I made some progress.
[By the way, NetBean's console displays *everything* 100% fine.
I decided to use one of the worst repl consoles: that of IntelliJ.
I want to make sure I really understand what's the point behind all
this.]
(import '(java.io PrintWriter PrintStream FileInputStream)
'(java.nio CharBuffer ByteBuffer)
'(java.nio.charset Charset CharsetDecoder CharsetEncoder)
'(org.xml.sax InputSource))
(def utf8 "UTF-8")
(def d-utf8 (.newDecoder (Charset/forName utf8)))
(def e-utf8 (.newEncoder (Charset/forName utf8)))
(def latin1 "ISO-8859-1")
(def d-latin1 (.newDecoder (Charset/forName latin1)))

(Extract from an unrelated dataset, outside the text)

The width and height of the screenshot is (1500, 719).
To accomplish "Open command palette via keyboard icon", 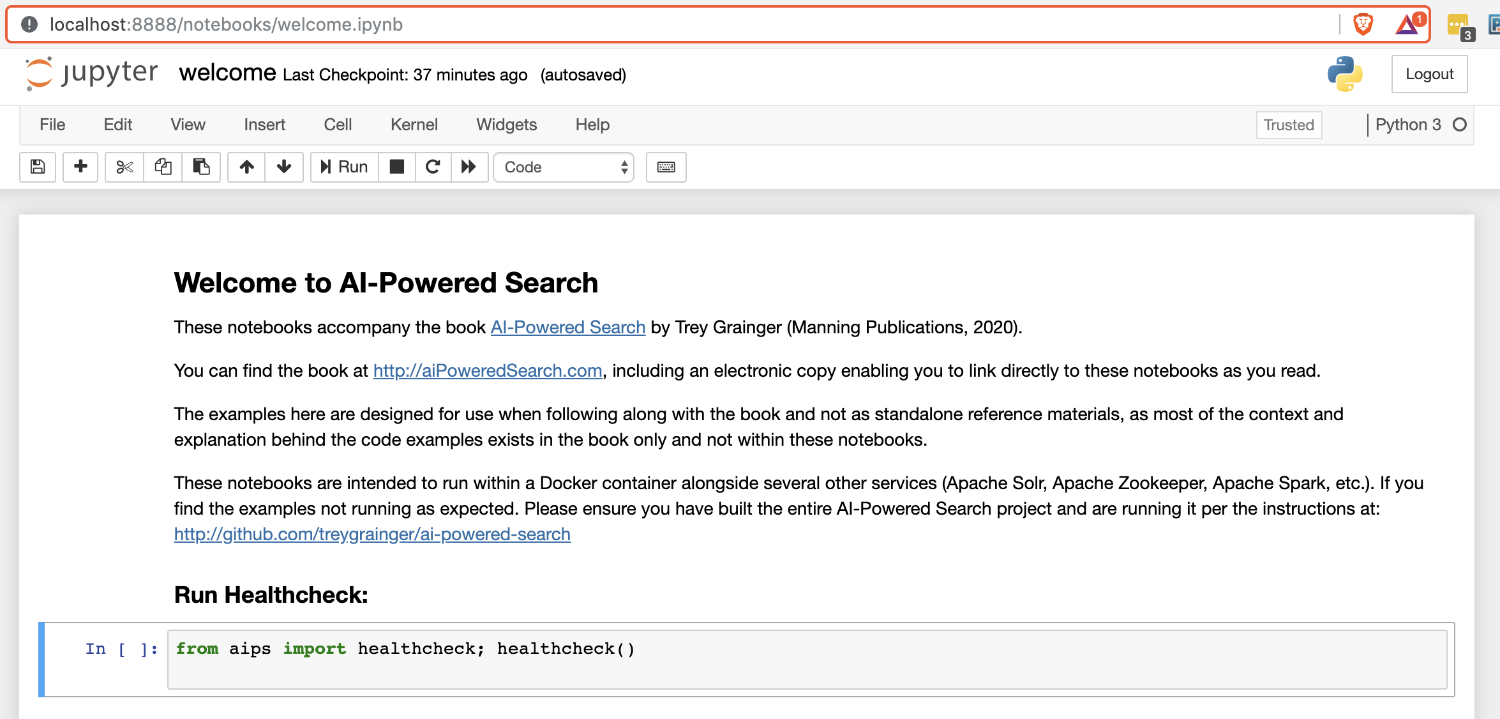I will [x=666, y=167].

(def e-latin1 (.newEncoder (Charset/forName latin1)))
(defmacro with-out-encod
[encoding & body]
`(binding [*out* (PrintWriter. (PrintStream. System/out true
~encoding) true)]
~...@body
(flush)))
(def s "québécois français")
(print s) ;quÔøΩbÔøΩcois franÔøΩaisnil
(with-out-encod latin1 (print s)) ;qu?b?cois fran?aisnil
(with-out-encod utf8 (print s)) ;qu?b?cois fran?aisnil
(def encoded (.encode e-utf8
(CharBuffer/wrap "québécois français")))
(def s-d
(.toString (.decode d-utf8 encoded)))
(print s-d) ;quÔøΩbÔøΩcois franÔøΩaisnil
(with-out-encod latin1 (print s-d)) ;qu?b?cois fran?aisnil
(with-out-encod utf8 (print s-d)) ;qu?b?cois fran?aisnil
(def f-d
(:content (let [x (InputSource. (FileInputStream. "french.xml"))]
(.setEncoding x latin1)
(clojure.xml/parse x))))
(print f-d) ;quÔøΩbÔøΩcois franÔøΩaisnil
(with-out-encod latin1 (print f-d)) ;québécois français
(with-out-encod utf8 (print f-d)) ;québécois français
So my theory, which is still almost certainly wrong, is:
1. When the input is a file whose encoding is, say, latin-1, it's easy
to decode it and then encode it however one wants.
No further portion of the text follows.